__Anforderung__:
Ändere den Abschnitt der Stellungnahme zum Bocholter CSD ab, der bei den Wörtern „Bocholt ist unser“ beginnt und nach „andere Realität erleben.“ aufhört: Gib ihn wieder und setze dabei „Tageszeitung“ an die Stelle von „Lokalzeitung“.

__Ausgangstext__:
------------------------------------------------------------------------

Bocholt ist unser Zuhause. Wir leben hier, wir arbeiten hier, wir lieben hier. Und gerade weil uns diese Stadt wichtig ist, freuen wir uns, dass hier bald zum ersten Mal ein CSD stattfinden wird, ein Zeichen für Vielfalt, Zusammenhalt und Sichtbarkeit.
Umso irritierender empfinden wir einen Meinungsbeitrag im BBV, in dem dieser Schritt in Zweifel gezogen wird.
Bocholt braucht einen CSD – und einen ehrlichen Blick auf die Realität
In einem Beitrag in der Lokalzeitung BBV äußert Herr Prinz, Redaktionsleiter, Zweifel an der Notwendigkeit des ersten Christopher Street Days (CSD) in Bocholt. Wir als Bocholt Pride e.V. möchten auf diesen Beitrag reagieren, nicht aus Konfrontationslust, sondern weil wir als unmittelbar Betroffene eine andere Realität erleben.
Herr Prinz stellt in seinem Text die Frage, ob Bocholt einen CSD wirklich brauche und antwortet sinngemäß mit Nein. Es gebe keine systematische Ausgrenzung, queere Menschen lebten hier „still, selbstbewusst, integriert“, der CSD sei „Symbolpolitik“ und trage „eher zur Polarisierung bei“. Diese Haltung macht uns betroffen. Nicht, weil sie kritische Fragen stellt, sondern weil sie die Lebensrealitäten queerer Menschen in Bocholt verkennt und ihnen abspricht, sichtbar sein zu dürfen.

------------------------------------------------------------------------

__Vorliegende Auflistung__:
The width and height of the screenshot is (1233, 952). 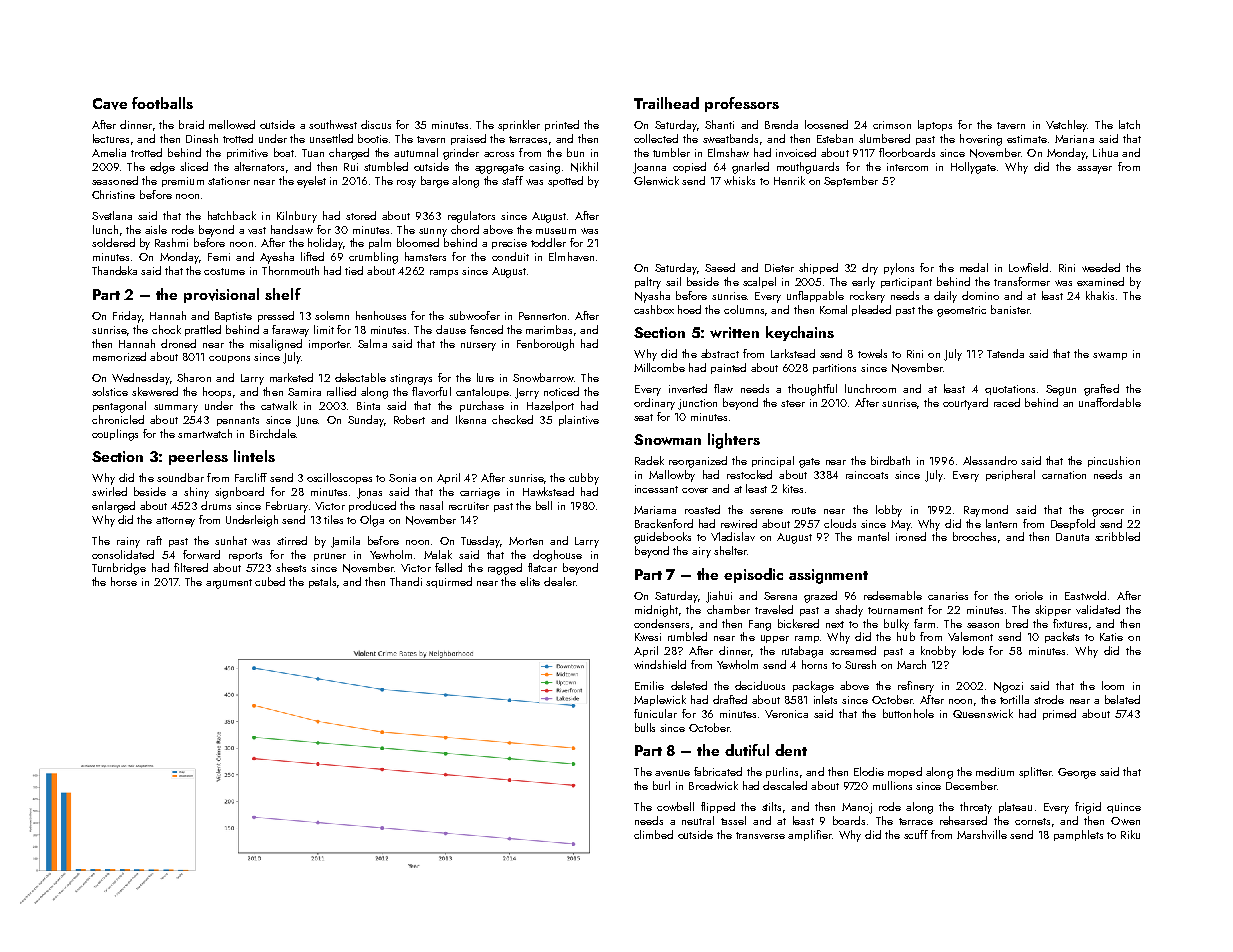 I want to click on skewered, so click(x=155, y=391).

------------------------------------------------------------------------

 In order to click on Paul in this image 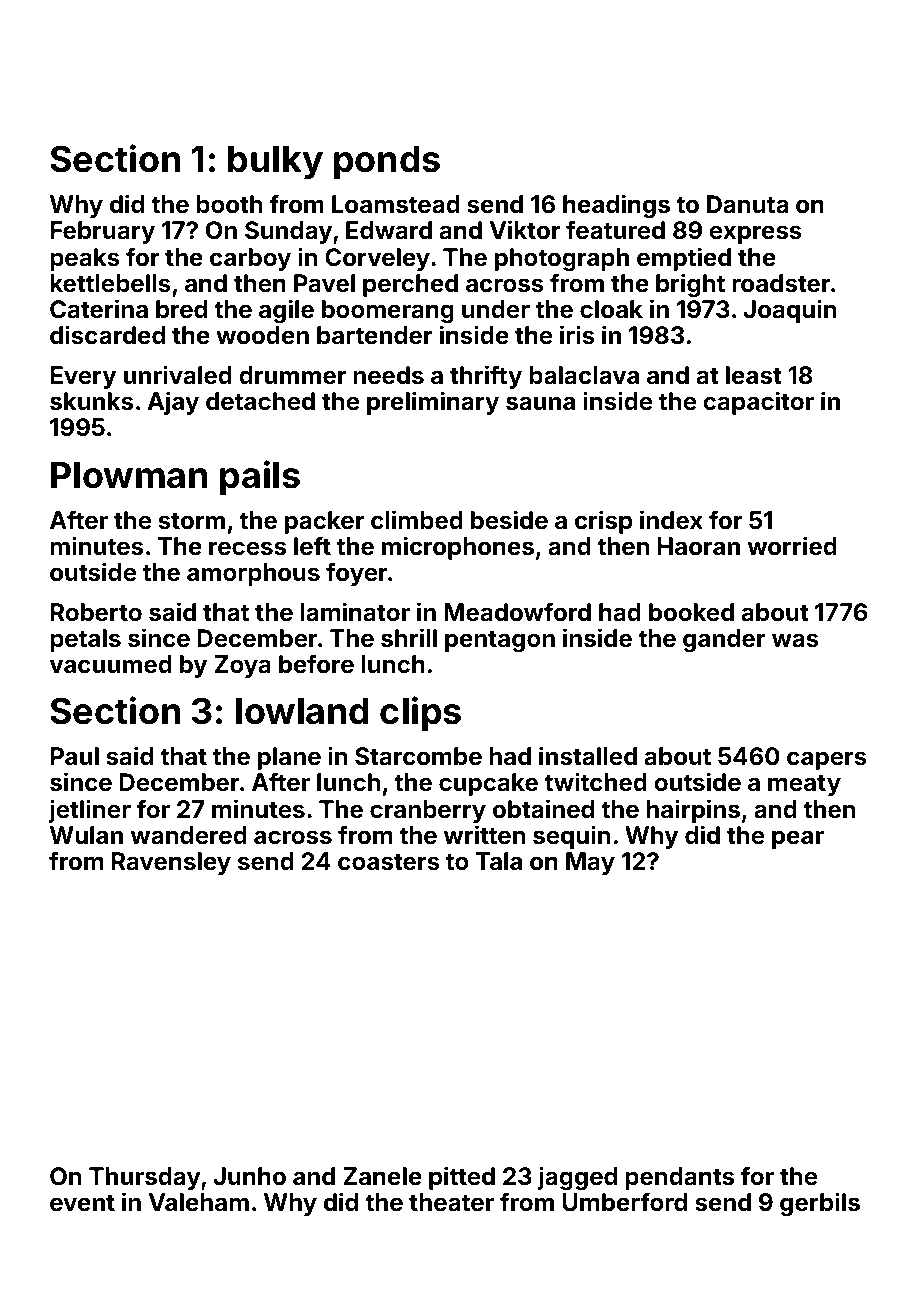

------------------------------------------------------------------------

__Ausgabe__:
Bocholt ist unser Zuhause. Wir leben hier, wir arbeiten hier, wir lieben hier. Und gerade weil uns diese Stadt wichtig ist, freuen wir uns, dass hier bald zum ersten Mal ein CSD stattfinden wird, ein Zeichen für Vielfalt, Zusammenhalt und Sichtbarkeit.
Umso irritierender empfinden wir einen Meinungsbeitrag im BBV, in dem dieser Schritt in Zweifel gezogen wird.
Bocholt braucht einen CSD – und einen ehrlichen Blick auf die Realität
In einem Beitrag in der Tageszeitung BBV äußert Herr Prinz, Redaktionsleiter, Zweifel an der Notwendigkeit des ersten Christopher Street Days (CSD) in Bocholt. Wir als Bocholt Pride e.V. möchten auf diesen Beitrag reagieren, nicht aus Konfrontationslust, sondern weil wir als unmittelbar Betroffene eine andere Realität erleben.